Encouraging people to live in big cities and tall buildings made it easier to control their lives. Of course Chinese cities had always been crowded, but the policies of the People's Republic had robbed them of any interest and made them plainer and reminded people that they were merely "screws" in the vast machine. I had an inkling of this walking around Chengdu, getting the railway-induced kinks out of my muscles. Chinese cities made me feel small and insignificant: they were not places to loiter in. They were the corners of the greater labyrinth, and it was impossible to go very far without coming upon a barrier—the road ended, or there was a roadblock, or a checkpoint. No wonder people mobbed the railway trains. And it was not surprising that when the Chinese visited places like Seattle or San Francisco their inclination was to stay.

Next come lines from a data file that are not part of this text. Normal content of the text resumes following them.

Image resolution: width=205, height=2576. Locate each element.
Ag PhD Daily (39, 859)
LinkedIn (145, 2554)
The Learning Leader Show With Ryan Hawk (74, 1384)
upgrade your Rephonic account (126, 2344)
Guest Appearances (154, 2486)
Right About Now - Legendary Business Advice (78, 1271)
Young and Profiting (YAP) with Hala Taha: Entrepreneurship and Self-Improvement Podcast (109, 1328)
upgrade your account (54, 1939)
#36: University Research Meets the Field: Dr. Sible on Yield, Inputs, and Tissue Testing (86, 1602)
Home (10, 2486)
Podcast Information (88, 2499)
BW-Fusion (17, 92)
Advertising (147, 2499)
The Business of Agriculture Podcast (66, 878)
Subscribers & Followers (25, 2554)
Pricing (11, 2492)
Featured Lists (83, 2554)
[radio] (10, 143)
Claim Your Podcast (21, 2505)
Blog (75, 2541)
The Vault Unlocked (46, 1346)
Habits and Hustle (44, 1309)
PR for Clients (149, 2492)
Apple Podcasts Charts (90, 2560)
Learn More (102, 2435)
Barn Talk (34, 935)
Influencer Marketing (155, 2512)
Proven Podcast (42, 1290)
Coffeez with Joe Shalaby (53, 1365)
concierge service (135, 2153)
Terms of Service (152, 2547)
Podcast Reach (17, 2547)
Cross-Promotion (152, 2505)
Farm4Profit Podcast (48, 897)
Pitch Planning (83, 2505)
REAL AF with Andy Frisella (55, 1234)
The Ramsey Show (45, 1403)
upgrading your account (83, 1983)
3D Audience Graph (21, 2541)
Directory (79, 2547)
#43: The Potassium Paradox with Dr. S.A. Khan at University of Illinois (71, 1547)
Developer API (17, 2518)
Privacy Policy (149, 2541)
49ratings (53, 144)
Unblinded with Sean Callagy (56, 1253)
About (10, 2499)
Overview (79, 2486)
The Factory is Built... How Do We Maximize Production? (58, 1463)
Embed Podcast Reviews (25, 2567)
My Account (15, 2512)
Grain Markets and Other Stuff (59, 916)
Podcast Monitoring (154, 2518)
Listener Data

I passed the Sichuan People's Hospital one day, walking on the outskirts of Chengdu. It was a busy place, or perhaps I had gotten there during visiting hours; anyway, a great number of people were coming and going. Fruit and vegetable stalls had been set up across the street from the hospital, where people could buy presents for the patients. But among those stalls were a half a dozen medicine men, selling potions that ranged from the outright quackery of antlers and birds' bills and snakeskins, to herbal remedies that were accepted in many Chinese hospitals. It was an appropriate place for the quacks, and they apparently operated on the assumption that if someone was not happy with his treatment at the state hospital he could supplement his medicine with lizards and powdered deer antlers.